Task details
Reproduce each of the following entries verbatim, without altering any character.

Extracted entries
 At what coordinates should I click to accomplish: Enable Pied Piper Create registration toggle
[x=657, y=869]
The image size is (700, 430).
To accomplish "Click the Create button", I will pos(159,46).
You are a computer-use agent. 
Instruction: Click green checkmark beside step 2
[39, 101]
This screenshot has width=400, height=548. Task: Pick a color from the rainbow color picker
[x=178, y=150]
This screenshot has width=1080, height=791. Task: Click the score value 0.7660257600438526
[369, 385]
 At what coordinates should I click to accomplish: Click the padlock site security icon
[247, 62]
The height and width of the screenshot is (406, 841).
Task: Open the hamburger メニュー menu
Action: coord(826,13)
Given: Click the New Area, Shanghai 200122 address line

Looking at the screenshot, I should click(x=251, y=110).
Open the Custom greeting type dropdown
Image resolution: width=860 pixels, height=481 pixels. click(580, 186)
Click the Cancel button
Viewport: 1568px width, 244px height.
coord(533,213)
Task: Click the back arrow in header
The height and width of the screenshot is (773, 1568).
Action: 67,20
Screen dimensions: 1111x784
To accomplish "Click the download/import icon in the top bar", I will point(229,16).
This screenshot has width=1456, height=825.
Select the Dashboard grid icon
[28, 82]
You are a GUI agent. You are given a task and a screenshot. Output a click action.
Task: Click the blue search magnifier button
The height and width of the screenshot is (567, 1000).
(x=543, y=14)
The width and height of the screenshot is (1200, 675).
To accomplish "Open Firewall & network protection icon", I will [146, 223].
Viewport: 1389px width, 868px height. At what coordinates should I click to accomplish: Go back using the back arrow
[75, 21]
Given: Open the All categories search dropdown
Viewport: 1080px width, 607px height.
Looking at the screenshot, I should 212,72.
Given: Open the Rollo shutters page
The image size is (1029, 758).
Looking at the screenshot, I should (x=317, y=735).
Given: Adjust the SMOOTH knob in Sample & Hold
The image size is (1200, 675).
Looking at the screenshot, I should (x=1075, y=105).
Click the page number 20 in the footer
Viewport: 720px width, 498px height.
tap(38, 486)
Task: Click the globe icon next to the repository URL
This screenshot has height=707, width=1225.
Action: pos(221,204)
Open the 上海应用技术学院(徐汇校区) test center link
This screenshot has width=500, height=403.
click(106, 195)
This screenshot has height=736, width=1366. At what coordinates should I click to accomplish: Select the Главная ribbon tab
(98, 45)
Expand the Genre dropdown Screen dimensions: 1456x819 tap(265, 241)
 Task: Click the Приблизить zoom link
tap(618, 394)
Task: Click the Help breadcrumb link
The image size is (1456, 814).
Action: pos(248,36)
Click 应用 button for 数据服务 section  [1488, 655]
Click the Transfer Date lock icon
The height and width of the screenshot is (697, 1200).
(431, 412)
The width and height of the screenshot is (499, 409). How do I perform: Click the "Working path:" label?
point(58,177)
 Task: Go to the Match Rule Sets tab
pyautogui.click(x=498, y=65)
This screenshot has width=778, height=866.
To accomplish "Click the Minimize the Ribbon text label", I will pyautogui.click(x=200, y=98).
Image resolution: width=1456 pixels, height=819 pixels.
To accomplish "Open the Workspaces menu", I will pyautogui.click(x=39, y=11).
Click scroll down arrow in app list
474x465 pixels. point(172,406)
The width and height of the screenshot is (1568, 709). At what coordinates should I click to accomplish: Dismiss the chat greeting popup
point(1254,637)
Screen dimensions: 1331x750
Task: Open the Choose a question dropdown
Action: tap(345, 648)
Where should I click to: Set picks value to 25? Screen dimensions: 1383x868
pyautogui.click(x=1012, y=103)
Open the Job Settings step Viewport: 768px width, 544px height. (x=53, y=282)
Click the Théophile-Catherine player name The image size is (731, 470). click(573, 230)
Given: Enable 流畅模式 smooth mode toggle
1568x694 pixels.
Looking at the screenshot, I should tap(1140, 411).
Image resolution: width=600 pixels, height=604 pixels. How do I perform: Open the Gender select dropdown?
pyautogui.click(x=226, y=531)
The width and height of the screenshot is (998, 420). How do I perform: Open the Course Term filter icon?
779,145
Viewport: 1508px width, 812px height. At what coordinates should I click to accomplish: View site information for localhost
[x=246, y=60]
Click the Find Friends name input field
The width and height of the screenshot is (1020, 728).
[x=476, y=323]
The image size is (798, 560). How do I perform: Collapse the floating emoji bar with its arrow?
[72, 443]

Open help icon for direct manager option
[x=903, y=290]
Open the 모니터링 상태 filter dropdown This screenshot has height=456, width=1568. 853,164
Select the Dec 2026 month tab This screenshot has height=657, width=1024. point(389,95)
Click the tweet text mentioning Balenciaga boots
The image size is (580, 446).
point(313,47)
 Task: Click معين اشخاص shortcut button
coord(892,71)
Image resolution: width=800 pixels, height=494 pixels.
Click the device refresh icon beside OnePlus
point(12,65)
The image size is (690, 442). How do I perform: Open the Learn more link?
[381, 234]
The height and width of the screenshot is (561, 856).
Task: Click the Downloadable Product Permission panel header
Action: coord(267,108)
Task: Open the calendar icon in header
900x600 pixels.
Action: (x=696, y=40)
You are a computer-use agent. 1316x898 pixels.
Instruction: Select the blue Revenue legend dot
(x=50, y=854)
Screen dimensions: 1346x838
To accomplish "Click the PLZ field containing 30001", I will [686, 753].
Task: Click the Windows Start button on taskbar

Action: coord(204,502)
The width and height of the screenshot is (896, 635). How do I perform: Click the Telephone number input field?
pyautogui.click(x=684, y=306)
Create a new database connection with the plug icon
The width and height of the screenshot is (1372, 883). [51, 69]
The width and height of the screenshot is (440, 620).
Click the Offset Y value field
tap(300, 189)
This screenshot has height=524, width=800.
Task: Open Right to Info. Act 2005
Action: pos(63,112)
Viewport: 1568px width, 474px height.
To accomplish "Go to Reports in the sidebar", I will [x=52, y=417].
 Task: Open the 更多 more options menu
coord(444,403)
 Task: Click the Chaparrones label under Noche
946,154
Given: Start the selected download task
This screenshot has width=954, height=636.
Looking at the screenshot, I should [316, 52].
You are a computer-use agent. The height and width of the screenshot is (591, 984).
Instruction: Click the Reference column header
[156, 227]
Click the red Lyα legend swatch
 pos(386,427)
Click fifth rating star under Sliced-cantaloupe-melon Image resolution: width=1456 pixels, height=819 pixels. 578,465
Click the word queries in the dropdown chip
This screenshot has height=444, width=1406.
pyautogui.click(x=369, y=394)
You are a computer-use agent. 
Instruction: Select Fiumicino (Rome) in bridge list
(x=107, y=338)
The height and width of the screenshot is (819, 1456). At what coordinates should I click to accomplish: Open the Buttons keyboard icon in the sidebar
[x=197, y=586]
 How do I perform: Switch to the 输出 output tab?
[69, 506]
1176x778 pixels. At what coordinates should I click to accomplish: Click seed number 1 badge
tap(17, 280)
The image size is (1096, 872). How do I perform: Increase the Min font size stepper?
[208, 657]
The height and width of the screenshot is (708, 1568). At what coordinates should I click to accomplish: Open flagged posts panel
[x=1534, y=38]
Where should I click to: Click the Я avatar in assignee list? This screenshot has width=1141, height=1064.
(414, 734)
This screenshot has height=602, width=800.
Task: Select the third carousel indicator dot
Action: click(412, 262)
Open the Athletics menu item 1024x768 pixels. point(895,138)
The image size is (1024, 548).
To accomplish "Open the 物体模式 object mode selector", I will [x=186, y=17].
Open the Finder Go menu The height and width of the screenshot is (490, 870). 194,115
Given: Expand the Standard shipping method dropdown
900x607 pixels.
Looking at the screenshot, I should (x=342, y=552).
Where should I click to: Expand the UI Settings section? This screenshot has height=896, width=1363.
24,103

Worked answer
 At what coordinates should I click to accomplish: Enable Pied Piper Create registration toggle
[x=657, y=869]
The image size is (700, 430).
To accomplish "Click the Create button", I will pos(159,46).
You are a computer-use agent. 
Instruction: Click green checkmark beside step 2
[39, 101]
This screenshot has width=400, height=548. Task: Pick a color from the rainbow color picker
[x=178, y=150]
This screenshot has width=1080, height=791. Task: Click the score value 0.7660257600438526
[369, 385]
 At what coordinates should I click to accomplish: Click the padlock site security icon
[247, 62]
The height and width of the screenshot is (406, 841).
Task: Open the hamburger メニュー menu
Action: coord(826,13)
Given: Click the New Area, Shanghai 200122 address line

Looking at the screenshot, I should click(x=251, y=110).
Open the Custom greeting type dropdown
Image resolution: width=860 pixels, height=481 pixels. click(580, 186)
Click the Cancel button
Viewport: 1568px width, 244px height.
coord(533,213)
Task: Click the back arrow in header
The height and width of the screenshot is (773, 1568).
Action: 67,20
Screen dimensions: 1111x784
To accomplish "Click the download/import icon in the top bar", I will point(229,16).
This screenshot has width=1456, height=825.
Select the Dashboard grid icon
[28, 82]
You are a GUI agent. You are given a task and a screenshot. Output a click action.
Task: Click the blue search magnifier button
The height and width of the screenshot is (567, 1000).
(x=543, y=14)
The width and height of the screenshot is (1200, 675).
To accomplish "Open Firewall & network protection icon", I will [146, 223].
Viewport: 1389px width, 868px height. At what coordinates should I click to accomplish: Go back using the back arrow
[75, 21]
Given: Open the All categories search dropdown
Viewport: 1080px width, 607px height.
Looking at the screenshot, I should 212,72.
Given: Open the Rollo shutters page
The image size is (1029, 758).
Looking at the screenshot, I should (x=317, y=735).
Given: Adjust the SMOOTH knob in Sample & Hold
The image size is (1200, 675).
Looking at the screenshot, I should (x=1075, y=105).
Click the page number 20 in the footer
Viewport: 720px width, 498px height.
tap(38, 486)
Task: Click the globe icon next to the repository URL
This screenshot has height=707, width=1225.
Action: pos(221,204)
Open the 上海应用技术学院(徐汇校区) test center link
This screenshot has width=500, height=403.
click(106, 195)
This screenshot has height=736, width=1366. At what coordinates should I click to accomplish: Select the Главная ribbon tab
(98, 45)
Expand the Genre dropdown Screen dimensions: 1456x819 tap(265, 241)
 Task: Click the Приблизить zoom link
tap(618, 394)
Task: Click the Help breadcrumb link
The image size is (1456, 814).
Action: pos(248,36)
Click 应用 button for 数据服务 section  [1488, 655]
Click the Transfer Date lock icon
The height and width of the screenshot is (697, 1200).
(431, 412)
The width and height of the screenshot is (499, 409). How do I perform: Click the "Working path:" label?
point(58,177)
 Task: Go to the Match Rule Sets tab
pyautogui.click(x=498, y=65)
This screenshot has width=778, height=866.
To accomplish "Click the Minimize the Ribbon text label", I will pyautogui.click(x=200, y=98).
Image resolution: width=1456 pixels, height=819 pixels.
To accomplish "Open the Workspaces menu", I will pyautogui.click(x=39, y=11).
Click scroll down arrow in app list
474x465 pixels. point(172,406)
The width and height of the screenshot is (1568, 709). At what coordinates should I click to accomplish: Dismiss the chat greeting popup
point(1254,637)
Screen dimensions: 1331x750
Task: Open the Choose a question dropdown
Action: tap(345, 648)
Where should I click to: Set picks value to 25? Screen dimensions: 1383x868
pyautogui.click(x=1012, y=103)
Open the Job Settings step Viewport: 768px width, 544px height. (x=53, y=282)
Click the Théophile-Catherine player name The image size is (731, 470). click(573, 230)
Given: Enable 流畅模式 smooth mode toggle
1568x694 pixels.
Looking at the screenshot, I should tap(1140, 411).
Image resolution: width=600 pixels, height=604 pixels. How do I perform: Open the Gender select dropdown?
pyautogui.click(x=226, y=531)
The width and height of the screenshot is (998, 420). How do I perform: Open the Course Term filter icon?
779,145
Viewport: 1508px width, 812px height. At what coordinates should I click to accomplish: View site information for localhost
[x=246, y=60]
Click the Find Friends name input field
The width and height of the screenshot is (1020, 728).
[x=476, y=323]
The image size is (798, 560). How do I perform: Collapse the floating emoji bar with its arrow?
[72, 443]

Open help icon for direct manager option
[x=903, y=290]
Open the 모니터링 상태 filter dropdown This screenshot has height=456, width=1568. 853,164
Select the Dec 2026 month tab This screenshot has height=657, width=1024. point(389,95)
Click the tweet text mentioning Balenciaga boots
The image size is (580, 446).
point(313,47)
 Task: Click معين اشخاص shortcut button
coord(892,71)
Image resolution: width=800 pixels, height=494 pixels.
Click the device refresh icon beside OnePlus
point(12,65)
The image size is (690, 442). How do I perform: Open the Learn more link?
[381, 234]
The height and width of the screenshot is (561, 856).
Task: Click the Downloadable Product Permission panel header
Action: coord(267,108)
Task: Open the calendar icon in header
900x600 pixels.
Action: (x=696, y=40)
You are a computer-use agent. 1316x898 pixels.
Instruction: Select the blue Revenue legend dot
(x=50, y=854)
Screen dimensions: 1346x838
To accomplish "Click the PLZ field containing 30001", I will [686, 753].
Task: Click the Windows Start button on taskbar

Action: coord(204,502)
The width and height of the screenshot is (896, 635). How do I perform: Click the Telephone number input field?
pyautogui.click(x=684, y=306)
Create a new database connection with the plug icon
The width and height of the screenshot is (1372, 883). [51, 69]
The width and height of the screenshot is (440, 620).
Click the Offset Y value field
tap(300, 189)
This screenshot has height=524, width=800.
Task: Open Right to Info. Act 2005
Action: pos(63,112)
Viewport: 1568px width, 474px height.
To accomplish "Go to Reports in the sidebar", I will [x=52, y=417].
 Task: Open the 更多 more options menu
coord(444,403)
 Task: Click the Chaparrones label under Noche
946,154
Given: Start the selected download task
This screenshot has width=954, height=636.
Looking at the screenshot, I should [316, 52].
You are a computer-use agent. The height and width of the screenshot is (591, 984).
Instruction: Click the Reference column header
[156, 227]
Click the red Lyα legend swatch
 pos(386,427)
Click fifth rating star under Sliced-cantaloupe-melon Image resolution: width=1456 pixels, height=819 pixels. 578,465
Click the word queries in the dropdown chip
This screenshot has height=444, width=1406.
pyautogui.click(x=369, y=394)
You are a computer-use agent. 
Instruction: Select Fiumicino (Rome) in bridge list
(x=107, y=338)
The height and width of the screenshot is (819, 1456). At what coordinates should I click to accomplish: Open the Buttons keyboard icon in the sidebar
[x=197, y=586]
 How do I perform: Switch to the 输出 output tab?
[69, 506]
1176x778 pixels. At what coordinates should I click to accomplish: Click seed number 1 badge
tap(17, 280)
The image size is (1096, 872). How do I perform: Increase the Min font size stepper?
[208, 657]
The height and width of the screenshot is (708, 1568). At what coordinates should I click to accomplish: Open flagged posts panel
[x=1534, y=38]
Where should I click to: Click the Я avatar in assignee list? This screenshot has width=1141, height=1064.
(414, 734)
This screenshot has height=602, width=800.
Task: Select the third carousel indicator dot
Action: click(412, 262)
Open the Athletics menu item 1024x768 pixels. point(895,138)
The image size is (1024, 548).
To accomplish "Open the 物体模式 object mode selector", I will [x=186, y=17].
Open the Finder Go menu The height and width of the screenshot is (490, 870). 194,115
Given: Expand the Standard shipping method dropdown
900x607 pixels.
Looking at the screenshot, I should (x=342, y=552).
Where should I click to: Expand the UI Settings section? This screenshot has height=896, width=1363.
24,103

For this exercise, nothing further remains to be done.